So cool and awesome and important that when Kneecap performed in Cardiff, they had an opening act that was also a bilingual rap act who performs in Welsh and English. And I do highly recommend Sage Todz, he's really cool.
If you can remember 2022, he created a version of the protest folk song Yma O Hyd, by protest folk singer Dafydd Iwan, before Wales played their World Cup games. Dafydd Iawn wrote and performed it in the 50s and 60s during the language rights protests to officially make Wales a nation of two equal languages, and over the last few years, the Football Association of Wales and its players, who were then young enough to themselves be Welsh speakers and learners, have really picked up and supported the language. (Not every player that qualifies to represent Wales necessarily grew up in Wales and so might not be Welsh speakers at home, nor attended schools in Wales where Welsh has been a compulsory subject in the curriculum since 1988 at least.)
The team had been playing the song and the fans began singing the song during games, and things just escalated from there; the fans were heard singing it before games and it sort of became an unofficial anthem.
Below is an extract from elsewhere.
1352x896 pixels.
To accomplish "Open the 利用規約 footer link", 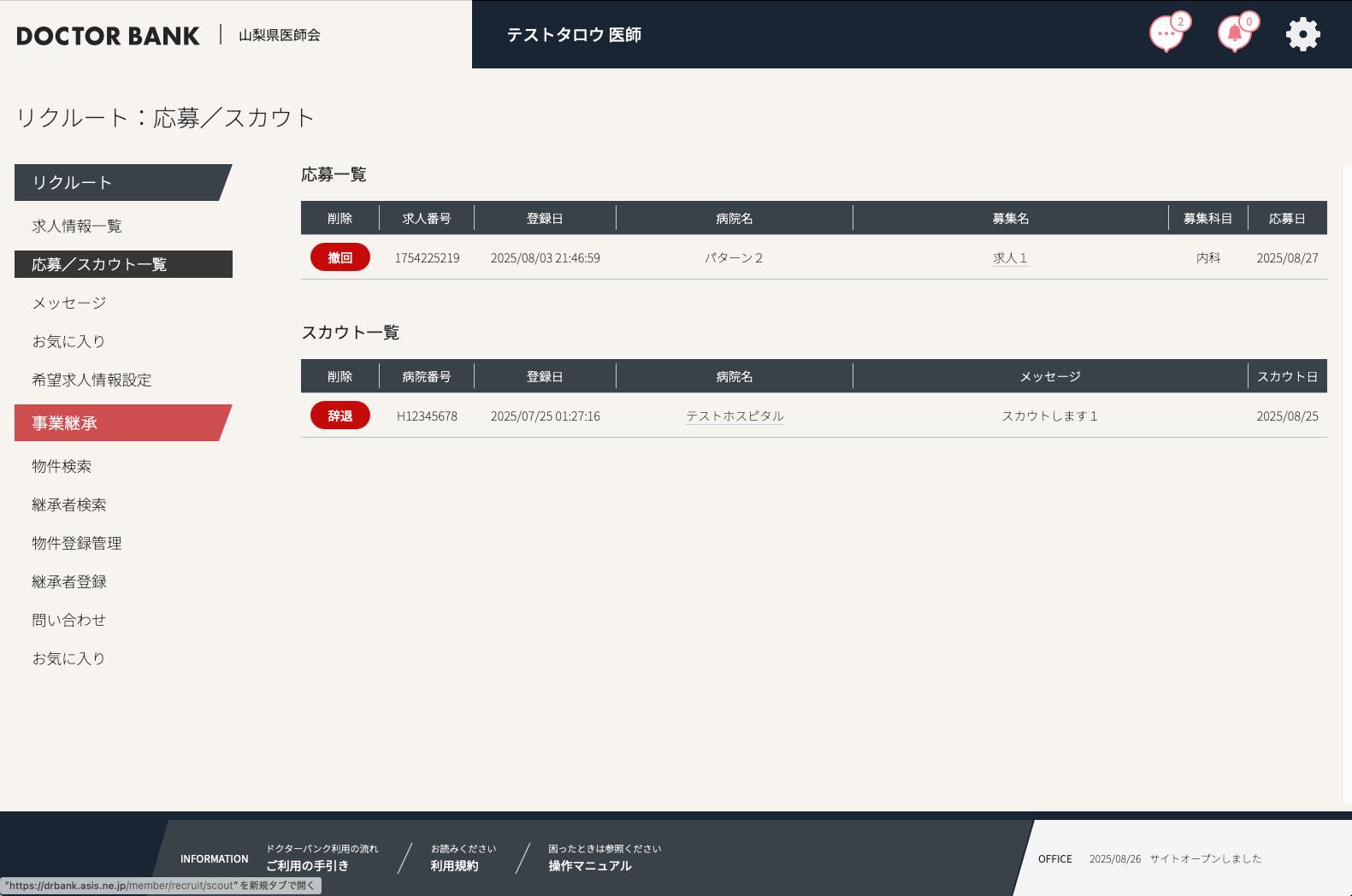I will tap(454, 865).
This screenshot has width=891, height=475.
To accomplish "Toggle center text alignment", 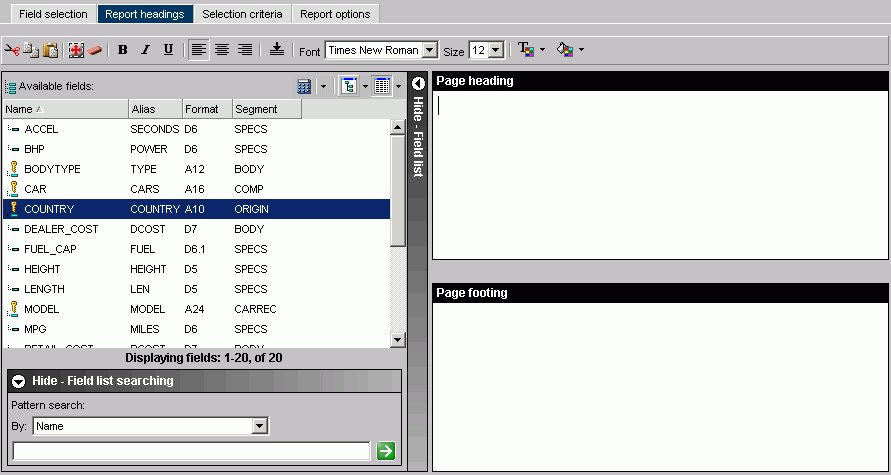I will pos(222,50).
And all of a sudden, Dafydd Iwan himself found that the protest folk song he had written, with a chorus that said, 'We are still here, in spite of everyone and everything... we are still here' about the Welsh language, that he had written nearly sixty years ago. Suddenly, it was being sung by choruses of thousands of Welsh fans, reverberating around stadiums. And they called him to sing it before the World Cup qualifying game against Austria:
Huge, emotional moment. If I remember right, it went hugely viral too. It was then that Sage Todz remixed the song, sampling sections of it and updating it for the modern day. The FAW posted it and that led to a lot of people discovering rap in Cymraeg for the first time.
So it is lovely to see Kneecap also encouraging that, and exposing their fans, people who are already fans of hip hop in a minority Celtic language, where being used in the modern world and not being relegated to myths and folklore of the past, to another person revitalising a language in revival, and updating it to be true to Wales in 2024. This was at their gig at the Tramshed last year. No doubt this year's shows are going to be significantly larger.